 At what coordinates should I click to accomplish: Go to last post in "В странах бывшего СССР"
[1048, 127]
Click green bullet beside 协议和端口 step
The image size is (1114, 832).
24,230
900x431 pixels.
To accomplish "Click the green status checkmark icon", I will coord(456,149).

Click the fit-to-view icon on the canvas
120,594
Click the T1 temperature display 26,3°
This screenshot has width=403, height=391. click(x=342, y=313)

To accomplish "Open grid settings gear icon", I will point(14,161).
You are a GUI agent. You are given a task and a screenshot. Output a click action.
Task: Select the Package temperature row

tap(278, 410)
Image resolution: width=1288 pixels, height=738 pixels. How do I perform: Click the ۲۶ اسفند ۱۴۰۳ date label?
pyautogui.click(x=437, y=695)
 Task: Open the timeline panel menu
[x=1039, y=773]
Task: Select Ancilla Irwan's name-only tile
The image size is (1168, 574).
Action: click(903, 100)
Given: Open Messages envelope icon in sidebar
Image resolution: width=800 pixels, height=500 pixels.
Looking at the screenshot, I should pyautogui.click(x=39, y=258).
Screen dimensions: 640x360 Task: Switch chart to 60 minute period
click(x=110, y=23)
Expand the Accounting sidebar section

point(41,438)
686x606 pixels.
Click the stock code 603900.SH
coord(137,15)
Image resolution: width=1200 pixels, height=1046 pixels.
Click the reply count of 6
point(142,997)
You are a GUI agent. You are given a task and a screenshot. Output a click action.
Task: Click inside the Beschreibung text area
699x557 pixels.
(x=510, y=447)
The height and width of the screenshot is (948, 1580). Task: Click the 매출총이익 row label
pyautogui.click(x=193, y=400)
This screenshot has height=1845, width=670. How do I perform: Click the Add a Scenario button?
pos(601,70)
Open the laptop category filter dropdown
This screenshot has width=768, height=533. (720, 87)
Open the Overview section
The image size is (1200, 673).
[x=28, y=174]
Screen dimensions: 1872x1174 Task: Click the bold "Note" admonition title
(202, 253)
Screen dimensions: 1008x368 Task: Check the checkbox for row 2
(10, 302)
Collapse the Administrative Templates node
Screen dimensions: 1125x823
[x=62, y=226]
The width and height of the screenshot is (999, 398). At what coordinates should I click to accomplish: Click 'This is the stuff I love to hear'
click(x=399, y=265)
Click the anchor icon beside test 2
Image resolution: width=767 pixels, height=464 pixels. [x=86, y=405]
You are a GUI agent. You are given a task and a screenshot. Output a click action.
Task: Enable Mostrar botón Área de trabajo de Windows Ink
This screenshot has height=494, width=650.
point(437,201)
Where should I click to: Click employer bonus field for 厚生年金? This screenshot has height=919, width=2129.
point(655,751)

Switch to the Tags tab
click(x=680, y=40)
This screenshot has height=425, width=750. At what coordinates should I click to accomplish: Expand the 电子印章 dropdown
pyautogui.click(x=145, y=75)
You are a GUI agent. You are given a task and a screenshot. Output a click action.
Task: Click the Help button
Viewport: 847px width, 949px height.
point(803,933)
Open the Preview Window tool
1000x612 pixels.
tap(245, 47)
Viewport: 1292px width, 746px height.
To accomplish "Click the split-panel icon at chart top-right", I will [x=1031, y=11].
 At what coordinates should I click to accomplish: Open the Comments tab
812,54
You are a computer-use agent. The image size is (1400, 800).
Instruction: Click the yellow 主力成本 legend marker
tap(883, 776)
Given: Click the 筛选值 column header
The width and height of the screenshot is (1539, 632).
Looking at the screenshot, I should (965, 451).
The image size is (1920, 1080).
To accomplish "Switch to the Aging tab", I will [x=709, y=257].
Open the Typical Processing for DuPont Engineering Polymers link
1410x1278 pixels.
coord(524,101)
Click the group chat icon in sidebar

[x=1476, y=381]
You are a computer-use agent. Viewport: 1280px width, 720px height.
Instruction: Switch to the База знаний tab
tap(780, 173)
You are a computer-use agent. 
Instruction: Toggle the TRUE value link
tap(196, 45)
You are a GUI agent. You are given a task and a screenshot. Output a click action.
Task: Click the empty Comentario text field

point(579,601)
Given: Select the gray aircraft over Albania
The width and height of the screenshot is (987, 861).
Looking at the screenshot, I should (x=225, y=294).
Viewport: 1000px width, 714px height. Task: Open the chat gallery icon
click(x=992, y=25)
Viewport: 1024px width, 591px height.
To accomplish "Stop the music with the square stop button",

▬▬▬

* HOW TO COMPLETE THIS TASK *
Give back the line containing "At what coordinates should I click to accomplish: Open" and all the lines after it through the end of the records, unchanged.

* RESPONSE FOR THIS EXERCISE *
 At what coordinates should I click to accomplish: Open the Comments tab
812,54
You are a computer-use agent. The image size is (1400, 800).
Instruction: Click the yellow 主力成本 legend marker
tap(883, 776)
Given: Click the 筛选值 column header
The width and height of the screenshot is (1539, 632).
Looking at the screenshot, I should (965, 451).
The image size is (1920, 1080).
To accomplish "Switch to the Aging tab", I will [x=709, y=257].
Open the Typical Processing for DuPont Engineering Polymers link
1410x1278 pixels.
coord(524,101)
Click the group chat icon in sidebar

[x=1476, y=381]
You are a computer-use agent. Viewport: 1280px width, 720px height.
Instruction: Switch to the База знаний tab
tap(780, 173)
You are a computer-use agent. 
Instruction: Toggle the TRUE value link
tap(196, 45)
You are a GUI agent. You are given a task and a screenshot. Output a click action.
Task: Click the empty Comentario text field

point(579,601)
Given: Select the gray aircraft over Albania
The width and height of the screenshot is (987, 861).
Looking at the screenshot, I should (x=225, y=294).
Viewport: 1000px width, 714px height. Task: Open the chat gallery icon
click(x=992, y=25)
Viewport: 1024px width, 591px height.
To accomplish "Stop the music with the square stop button",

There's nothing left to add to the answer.